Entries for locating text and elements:
====
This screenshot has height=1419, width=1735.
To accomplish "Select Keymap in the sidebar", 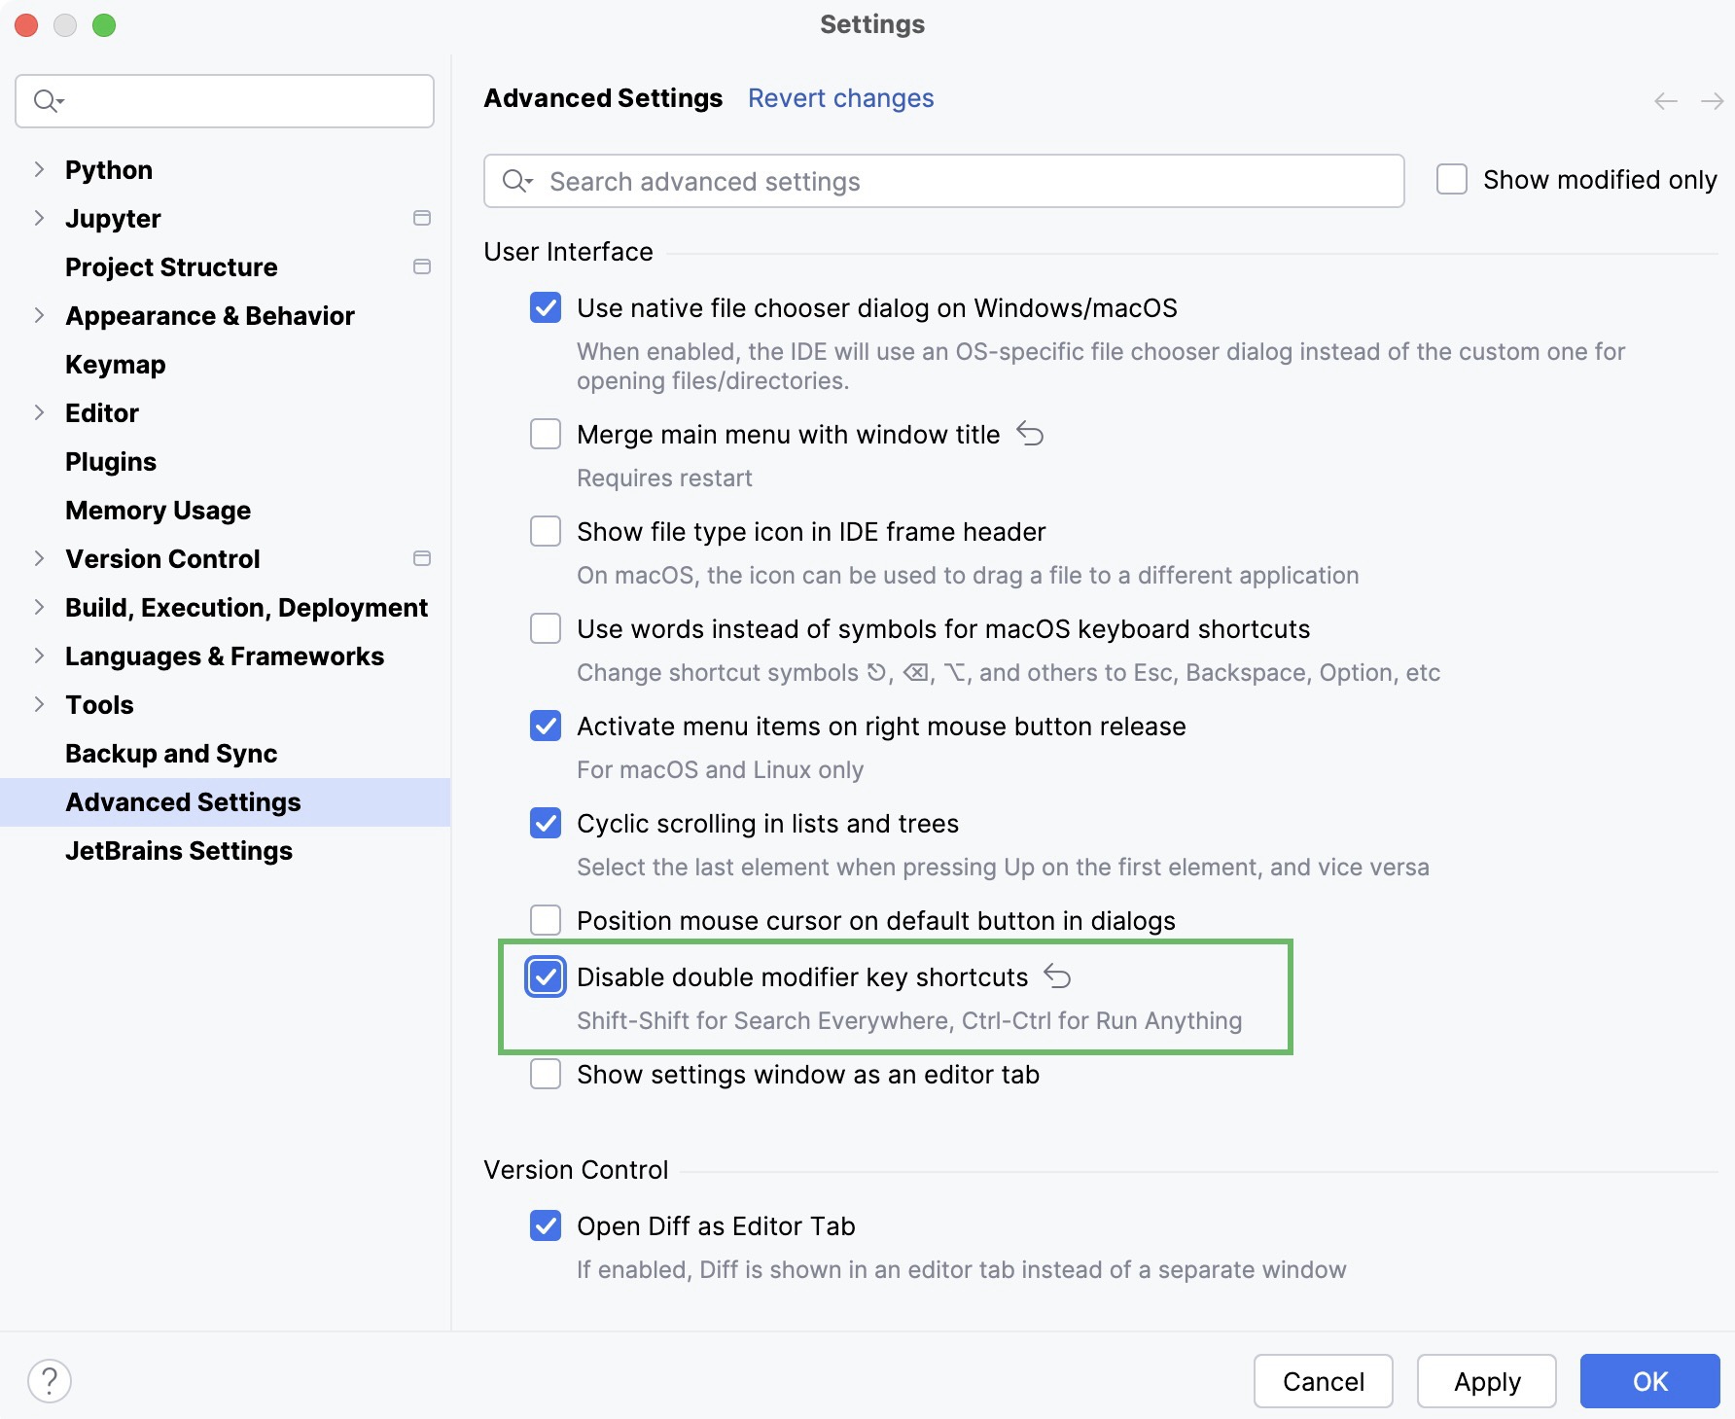I will click(116, 364).
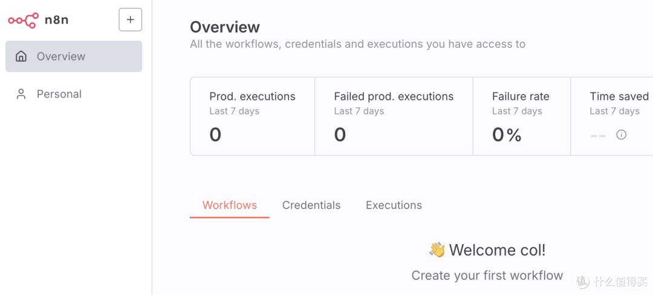Switch to the Credentials tab
The image size is (653, 295).
311,205
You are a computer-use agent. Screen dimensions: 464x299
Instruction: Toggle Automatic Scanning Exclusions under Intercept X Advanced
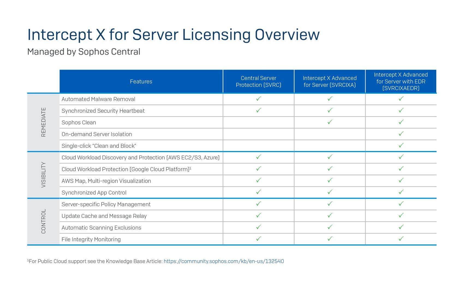click(329, 227)
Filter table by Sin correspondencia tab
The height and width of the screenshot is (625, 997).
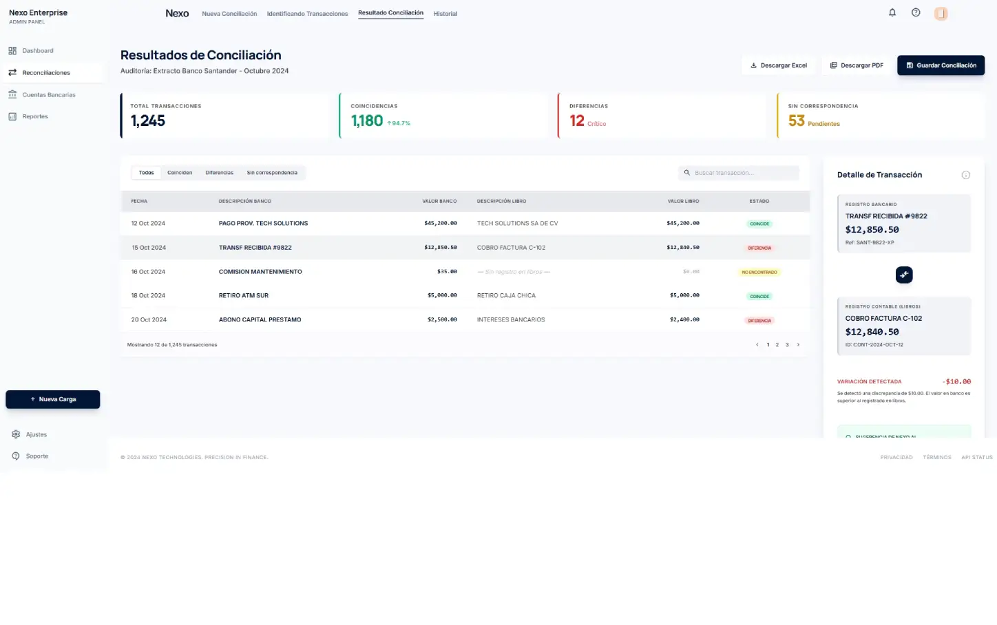(272, 173)
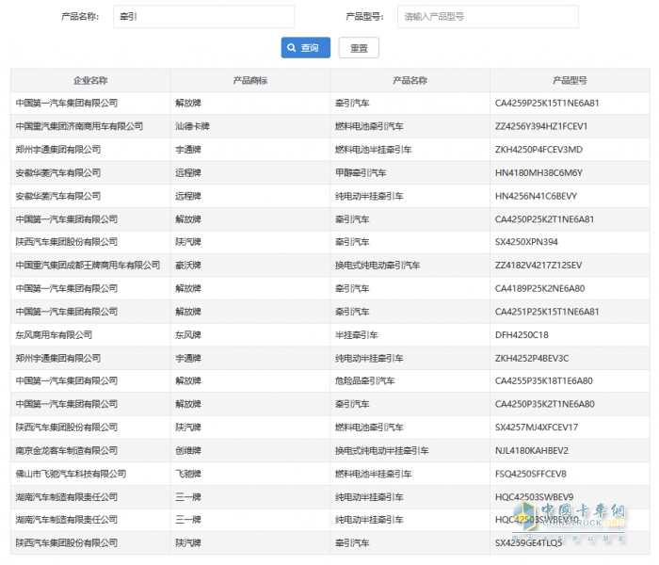Select model cell CA4259P25K15T1NE6A81
659x565 pixels.
coord(547,103)
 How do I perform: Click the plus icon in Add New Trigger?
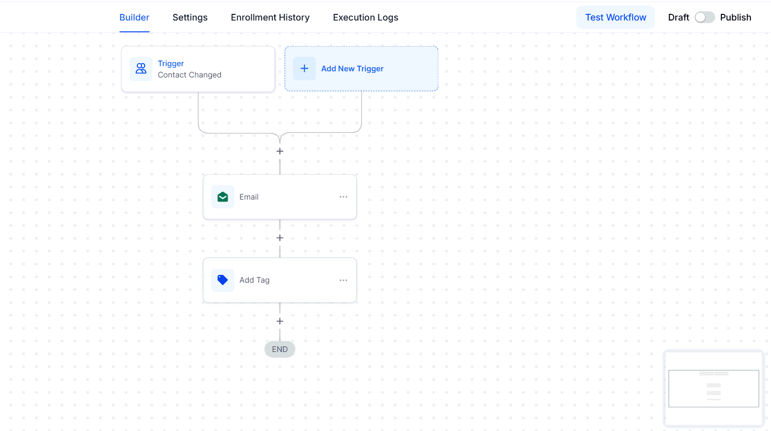point(305,69)
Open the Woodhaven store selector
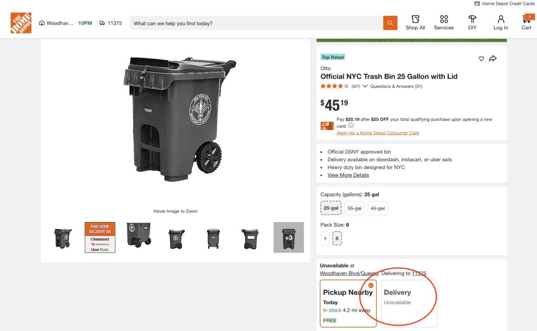The image size is (537, 331). click(x=58, y=23)

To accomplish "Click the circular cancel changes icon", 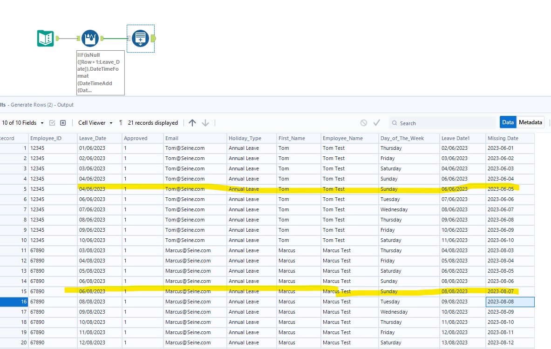I will pos(364,123).
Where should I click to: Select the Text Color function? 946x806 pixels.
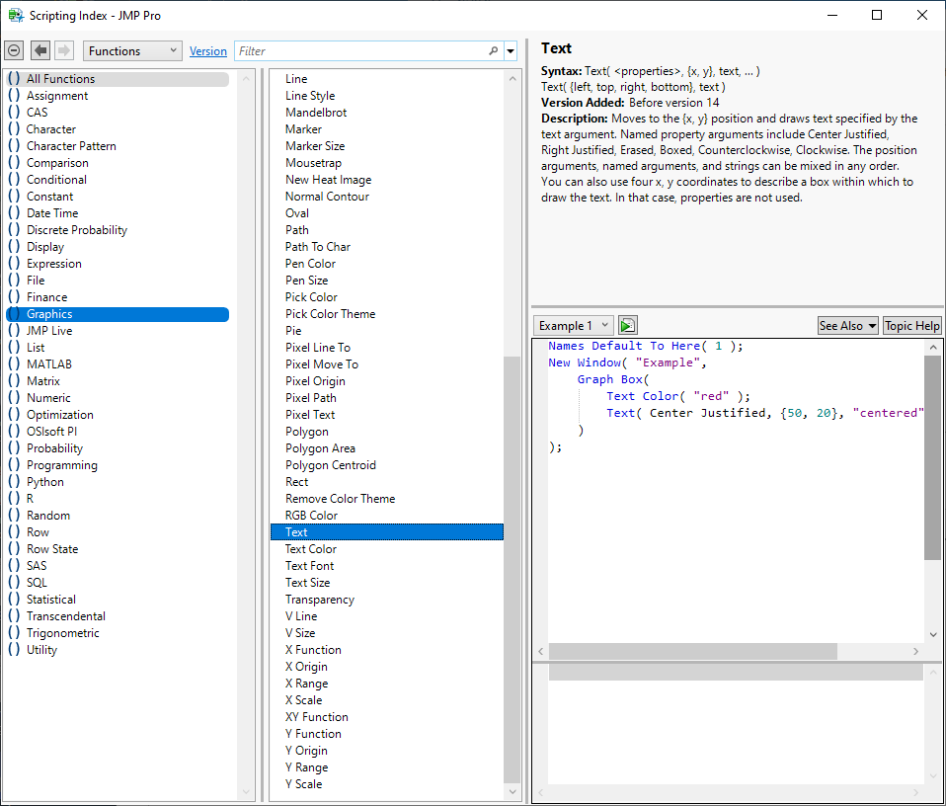tap(309, 548)
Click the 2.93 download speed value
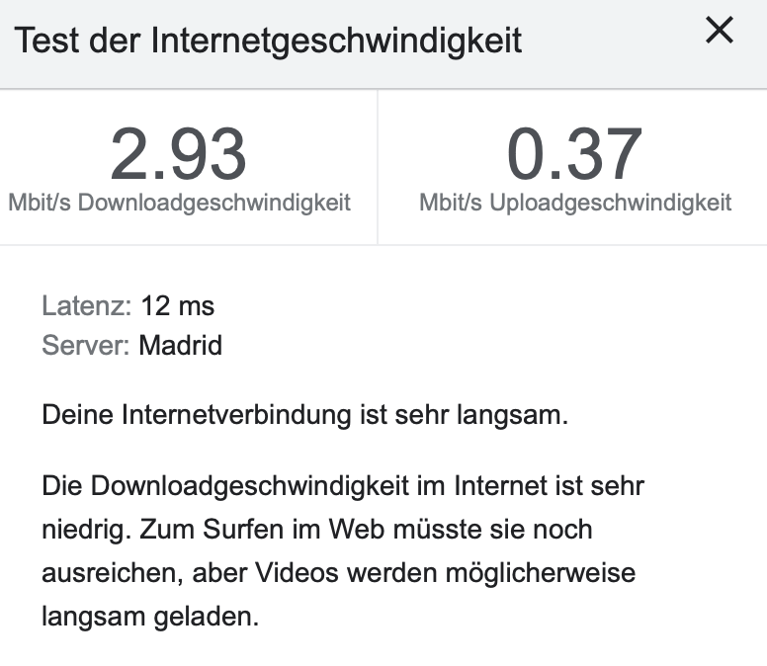This screenshot has height=666, width=767. (x=179, y=154)
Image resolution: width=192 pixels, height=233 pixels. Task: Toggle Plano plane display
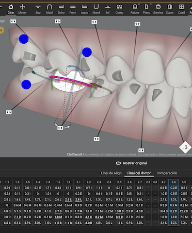point(146,9)
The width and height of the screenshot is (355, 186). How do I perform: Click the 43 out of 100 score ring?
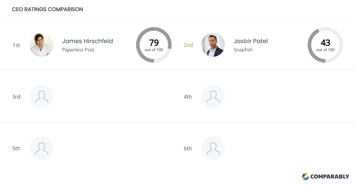coord(325,45)
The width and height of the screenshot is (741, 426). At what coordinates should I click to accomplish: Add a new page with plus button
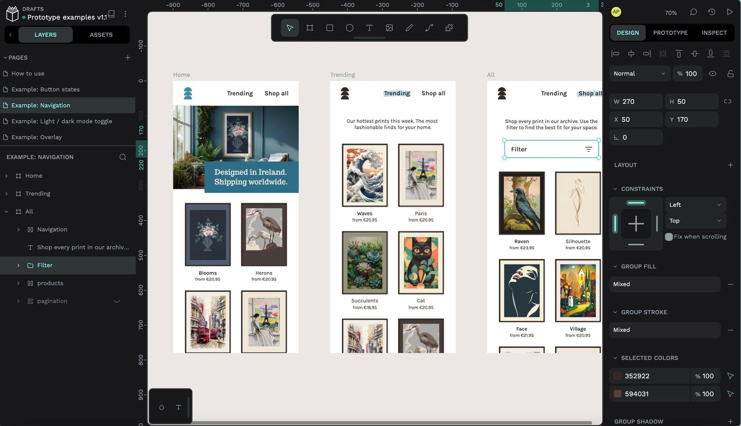(127, 58)
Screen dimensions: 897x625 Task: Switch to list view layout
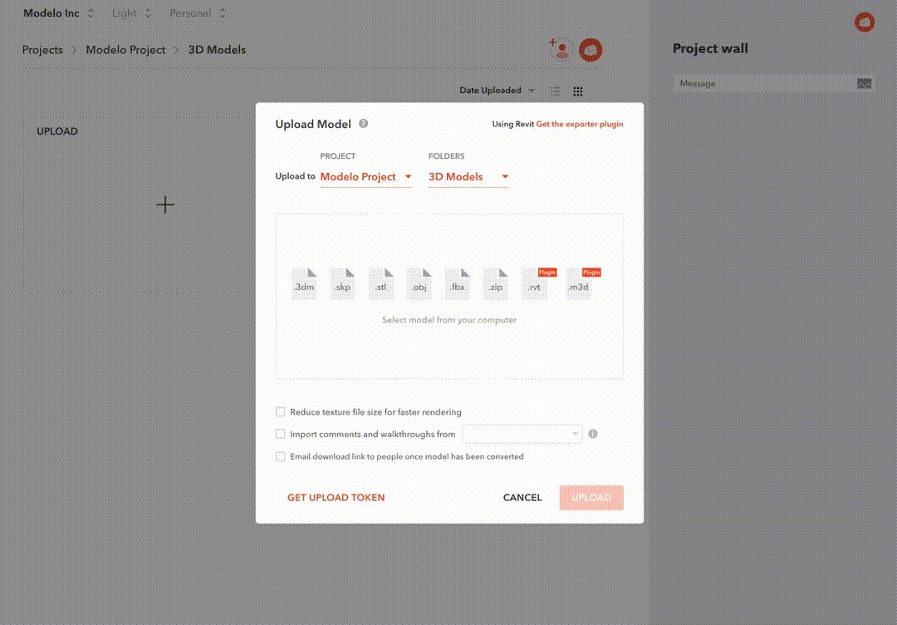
====
WHAT YOU SHOULD DO —
Swap "score ring" for "score gauge" in the records from the line with "Click the 2.93 download speed value" to the end of the records, leaving every other part unchanged. Omit the pictures from your answer.

SOLUTION TO THIS EXERCISE —
Click the 2.93 download speed value
This screenshot has height=666, width=767. (x=179, y=154)
Image resolution: width=192 pixels, height=233 pixels. Task: Toggle Plano plane display
point(146,9)
The width and height of the screenshot is (355, 186). How do I perform: Click the 43 out of 100 score gauge?
coord(325,45)
The width and height of the screenshot is (741, 426). At what coordinates should I click to accomplish: Add a new page with plus button
(127, 58)
Screen dimensions: 897x625 Task: Switch to list view layout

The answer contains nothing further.